A floating moose, and a fresh approach to public art in Easthampton

EASTHAMPTON — A moose has been treading water, floating around Nashawannuck Pond for more than a month. Luckily, it’s not a real moose.
It is actually an art exhibit, made of brown cloth on a float, built with pool noodles and other framing. The display is part of Easthampton City Arts’ new, experimental programming this year.
The moose is joined by two other floating exhibits: a set of mushroom-style lamps sitting on a mossy patch that light up at night, by Janna Ugone, and two fishes hanging from a tree stump, by Ella Nathanael Alkiewicz.
“We are trying some new things at Easthampton City Arts this year,” said Pasqualina Azzarello, arts and culture program director for the city and ECA. “We took a one year pause from Cultural Chaos, and we wanted to explore.”
ECA announced in February that it was canceling Cultural Chaos, the annual street festival that draws thousands to the Cottage Street Cultural District each summer, this year due to steep cost increases to host the event. Azzarello said the intention “has always been” to bring back a street-style festival, but it was no longer sustainable.
The ECA is a municipal organization, funded entirely through fundraising, grants and donations. Azzarello said Cultural Chaos would have cost close to $25,000 this year, with 50% of that funding going to things like tents and stages, portable restrooms, public safety and more, rather than to artists.
“We absolutely feel the loss of Cultural Chaos, we understand what a beloved touchstone event it is for the city of Easthampton,” Azzarello said. “Future funding for arts and cultural programming is very unknown right now, so we felt that the responsible thing to do was to take a pause, to get to know different ways of doing things.”

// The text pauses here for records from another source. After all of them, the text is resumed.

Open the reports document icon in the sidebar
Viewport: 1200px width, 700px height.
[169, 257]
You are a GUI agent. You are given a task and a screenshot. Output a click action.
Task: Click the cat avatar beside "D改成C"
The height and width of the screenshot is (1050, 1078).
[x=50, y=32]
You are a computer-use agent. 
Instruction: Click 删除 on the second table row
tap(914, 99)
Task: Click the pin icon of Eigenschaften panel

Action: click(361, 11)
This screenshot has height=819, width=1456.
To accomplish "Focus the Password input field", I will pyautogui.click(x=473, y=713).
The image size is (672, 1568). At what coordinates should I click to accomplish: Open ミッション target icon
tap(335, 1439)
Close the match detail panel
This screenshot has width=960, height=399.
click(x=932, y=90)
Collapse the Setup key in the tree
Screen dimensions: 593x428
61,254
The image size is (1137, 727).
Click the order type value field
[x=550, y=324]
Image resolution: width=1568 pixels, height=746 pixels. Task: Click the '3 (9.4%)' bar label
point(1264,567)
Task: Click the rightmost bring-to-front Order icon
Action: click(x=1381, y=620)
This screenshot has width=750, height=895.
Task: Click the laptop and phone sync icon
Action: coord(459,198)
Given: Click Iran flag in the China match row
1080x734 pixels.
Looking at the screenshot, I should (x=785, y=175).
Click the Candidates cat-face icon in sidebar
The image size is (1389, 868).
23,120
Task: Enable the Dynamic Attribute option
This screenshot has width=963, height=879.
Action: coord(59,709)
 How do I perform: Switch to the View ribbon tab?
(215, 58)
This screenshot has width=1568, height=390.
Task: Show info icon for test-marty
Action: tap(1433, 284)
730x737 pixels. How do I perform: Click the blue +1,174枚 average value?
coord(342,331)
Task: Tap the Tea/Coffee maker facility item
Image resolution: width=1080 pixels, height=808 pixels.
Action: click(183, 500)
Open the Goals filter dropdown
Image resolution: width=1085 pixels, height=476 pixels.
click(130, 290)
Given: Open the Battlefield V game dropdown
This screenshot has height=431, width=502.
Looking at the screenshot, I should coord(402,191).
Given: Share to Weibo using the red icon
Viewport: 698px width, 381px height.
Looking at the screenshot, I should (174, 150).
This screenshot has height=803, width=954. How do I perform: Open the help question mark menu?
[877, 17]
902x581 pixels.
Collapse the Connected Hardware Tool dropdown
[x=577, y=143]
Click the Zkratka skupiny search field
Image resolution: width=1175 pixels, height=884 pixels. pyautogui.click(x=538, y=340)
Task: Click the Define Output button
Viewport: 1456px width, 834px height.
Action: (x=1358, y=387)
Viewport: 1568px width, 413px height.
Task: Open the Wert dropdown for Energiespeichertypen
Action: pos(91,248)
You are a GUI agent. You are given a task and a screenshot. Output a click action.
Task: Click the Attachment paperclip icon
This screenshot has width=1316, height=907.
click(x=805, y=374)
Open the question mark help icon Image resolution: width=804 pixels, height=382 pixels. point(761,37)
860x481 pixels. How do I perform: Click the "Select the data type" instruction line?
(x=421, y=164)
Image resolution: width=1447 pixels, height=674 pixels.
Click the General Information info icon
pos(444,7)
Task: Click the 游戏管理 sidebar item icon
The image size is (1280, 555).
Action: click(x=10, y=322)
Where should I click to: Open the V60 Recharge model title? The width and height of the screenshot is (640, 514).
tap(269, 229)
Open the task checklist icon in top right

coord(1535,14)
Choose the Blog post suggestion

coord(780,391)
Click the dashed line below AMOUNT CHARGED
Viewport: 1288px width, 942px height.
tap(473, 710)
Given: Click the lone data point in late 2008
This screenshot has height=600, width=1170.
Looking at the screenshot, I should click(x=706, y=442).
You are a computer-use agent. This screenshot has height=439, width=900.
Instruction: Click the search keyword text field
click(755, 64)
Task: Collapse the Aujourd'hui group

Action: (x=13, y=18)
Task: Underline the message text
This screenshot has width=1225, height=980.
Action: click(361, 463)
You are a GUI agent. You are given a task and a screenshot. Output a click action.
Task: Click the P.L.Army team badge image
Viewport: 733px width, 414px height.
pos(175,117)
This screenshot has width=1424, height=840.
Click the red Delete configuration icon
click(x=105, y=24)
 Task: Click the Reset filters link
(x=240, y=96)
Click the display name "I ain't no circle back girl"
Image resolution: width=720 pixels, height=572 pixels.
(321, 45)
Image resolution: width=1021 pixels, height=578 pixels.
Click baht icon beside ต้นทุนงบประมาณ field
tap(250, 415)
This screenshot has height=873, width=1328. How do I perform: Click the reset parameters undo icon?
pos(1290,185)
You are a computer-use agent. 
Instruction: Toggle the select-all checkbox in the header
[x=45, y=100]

Instead of Cultural Chaos, Azzarello said, ECA is implementing several smaller programs and exhibits, including the moose, such as a festival that happened on June 6, called the Sidewalk Strut. Local vendors set-up shop at the city’s parking lot on Cottage Street and the Promenade, and performances took place there and in the Marigold Theater. Groups like Show Circus Studio, Caravan Puppets and Art in Motion participated.
Additionally, ECA launched Beats on the Boardwalk in May, a series of local musical performances on the Promenade that will run through September, taking place on select Thursday evenings and on Art Walk Saturdays. Azzarello said ECA is planning two concerts for the fall.
The new programming uses public space in the Cottage Street Cultural District, one of the goals of this experimental year.
“We’ve initiated some smaller scale programs that happen much more frequently than an annual street festival,” Azzarello said. “The other thing we wanted to do this year, was to explore different options and models for how to run a street festival on the scale of Cultural Chaos, and so we’ve been talking to different potential partners, we’re looking at different ways of doing that.”
This is not the first unveiling of the moose. It was also displayed at Chesterfield’s Fourth of July parade last year where it won the first-place prize for kids’ floats. It was built last year at Sugarhill Art, a small summer art program for kids, led by the program’s co-founder Cyndy Sperry. The moose got a revamp this year at Hilltown Cooperative Charter School with the help of their students and science teacher Joe Keppler.
“You see them in Chesterfield and you see them everywhere in western Mass. so it’s just kind of something monumental that captures kids’ imaginations,” Sperry said, adding that it was a “dream” to see the moose out on the pond.